* _DOCUMENTO FUENTE_
►

Culturas

por Pascal Jacob

Un león de alambre y de lana, encerrado dentro de una jaula de cartón, las fauces bien abiertas para que su domador pueda introducir su cabeza, manipulado sencillamente por su creador tal como lo harían los niños con sus juguetes. Bajo la mirada de un puñado de espectadores maravillados, el Circo del escultor Alexander Calder es un condensado de imaginario, una construcción del espíritu, una obra de arte forjada con el cuidado de un artesano: todos los arquetipos del circo se encuentran personificados por una multitud de pequeñas siluetas cuyos símbolos se destacan y donde el adiestramiento ocupa un lugar importante, en un zoológico espléndidamente fabricado, a la vez con refinamiento y con mucho humor.

Animales y formas: representaciones

El término salvaje, al igual que bárbaro, es un antónimo de civilizado: una paradoja interesante si consideramos al adiestramiento como un intento de civilización aplicado a las criaturas salvajes o simplemente reacias a la domesticación. Proveniente de la selva originaria, el salvaje marca la frontera entre la humanidad y la animalidad. El hecho de que en derecho francés, el animal calificado como “salvaje” sea por esencia aquel que no está recluso, es otra interesante contradicción en un contexto de cautiverio impuesto. En el simbolismo chino, solo tienen importancia los animales salvajes: las criaturas domésticas no cuentan, no desempeñan ningún papel y son confinadas a la posición de los embaucados en las supersticiones y los cuentos…

En materia de adiestramiento el fenómeno de domesticación suele ser un preludio. Cuando el príncipe Tamino, héroe de La Flauta Mágica de Mozart, encanta a los animales salvajes reunidos en torno a él, reinventa el mito de Orfeo afianzando una filiación intuitiva a la idea de representación de un intercambio idílico entre hombres y animales [Wie Stark is nicht Zauberton, ver selección 6]. Esta dualidad fascina: el cuadro denominado La Dompteuse de Léonard Tsuguharu Foujita de 1930, como la litografía representando a un león frente a su domador que el pintor noruego Edvard Munch (1863-1944) realizó en 1916 – The Lion Tamer –, demuestran el interés de los artistas plásticos ante un tema que hubiera podido, en el mejor de los casos, permanecer anecdótico. Sin embargo, la apetencia por lo salvaje, por las crines despeinadas y los colmillos afilados atraviesa y trasciende todas las épocas desde el siglo XVIII.

◄

* _INSTRUCCIONES DE LA TAREA_
Según el documento fuente, ¿de qué materiales está hecho el león del Circo de Alexander Calder? Las filas son material independiente del documento fuente.

* _FILAS PROPORCIONADAS_

►

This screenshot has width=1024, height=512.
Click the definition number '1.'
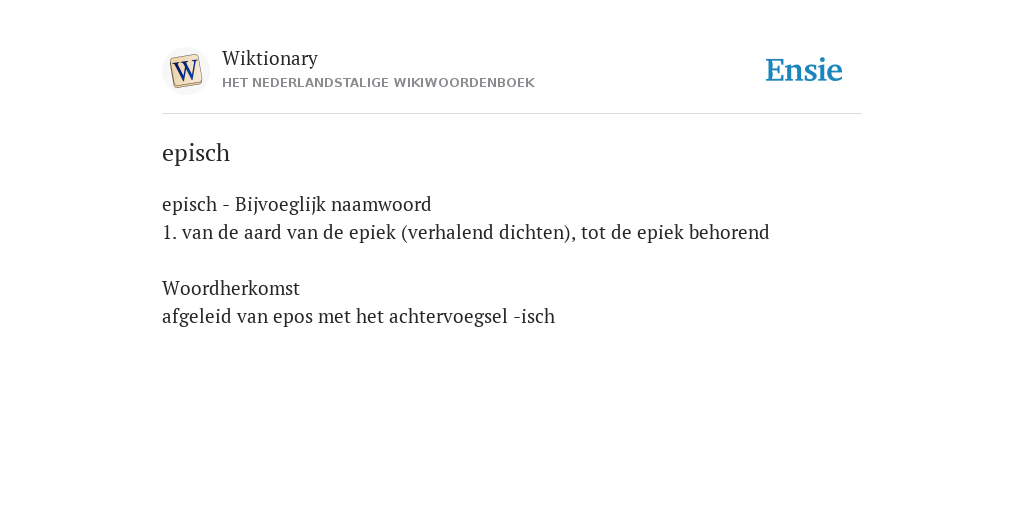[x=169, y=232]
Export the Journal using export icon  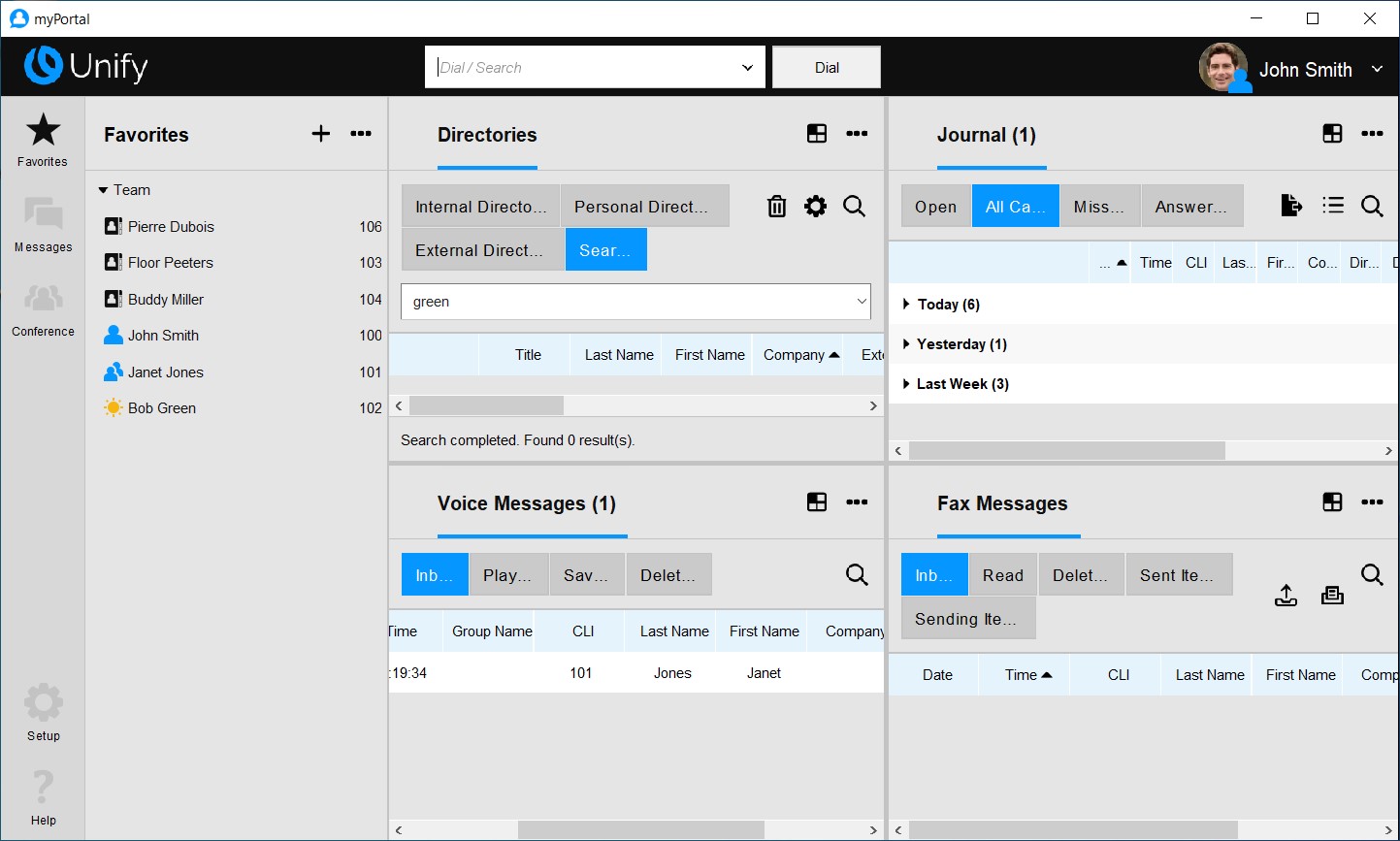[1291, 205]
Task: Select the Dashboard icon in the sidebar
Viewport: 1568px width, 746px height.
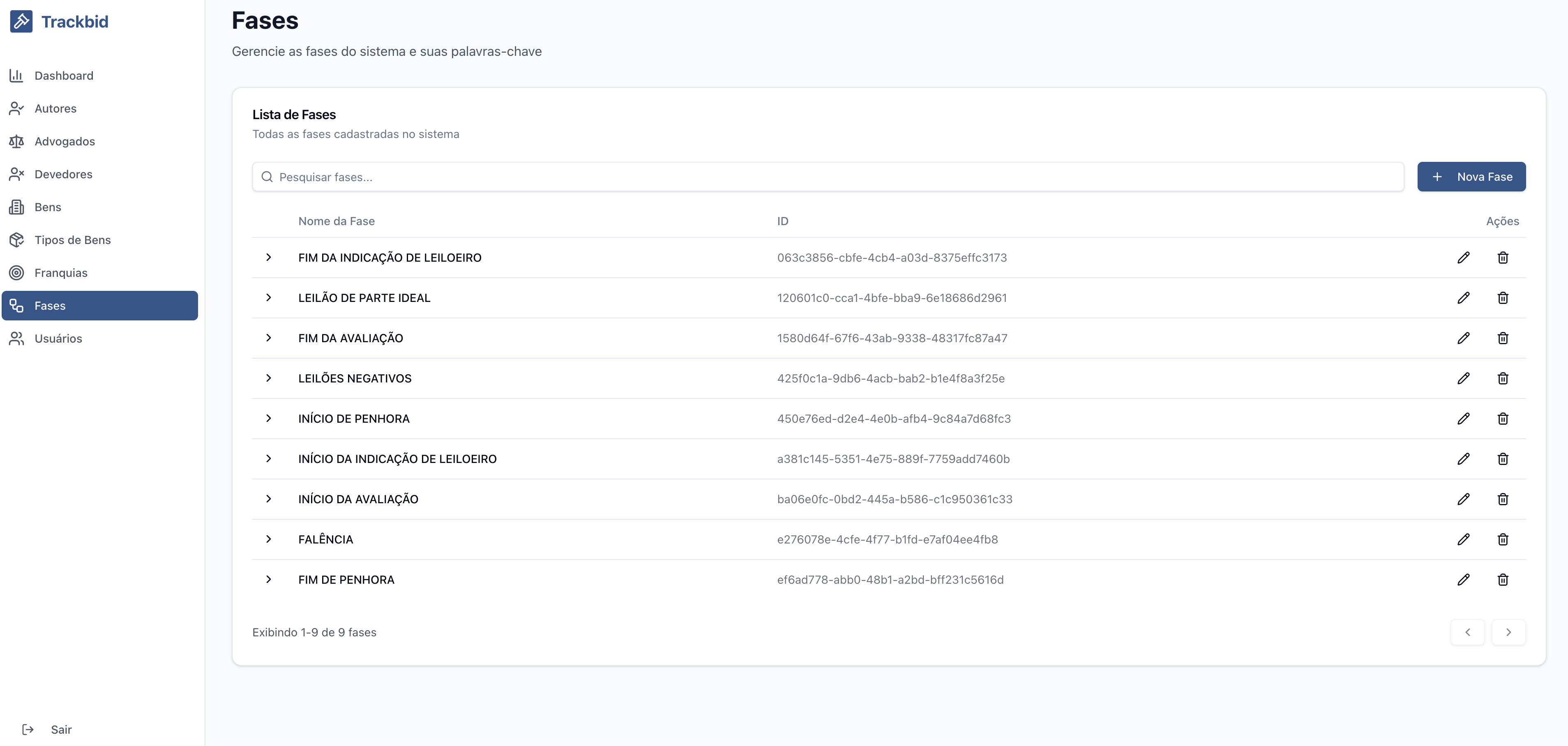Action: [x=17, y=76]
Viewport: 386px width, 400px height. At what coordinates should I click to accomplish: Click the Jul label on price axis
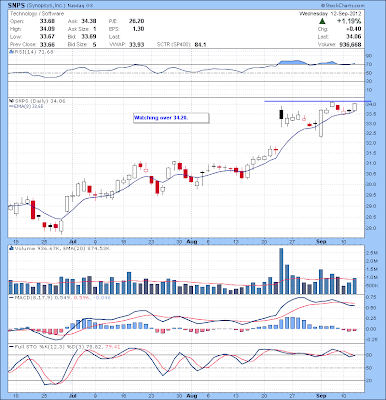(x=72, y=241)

◄

* _RESPUESTA CORRECTA_
De alambre y de lana.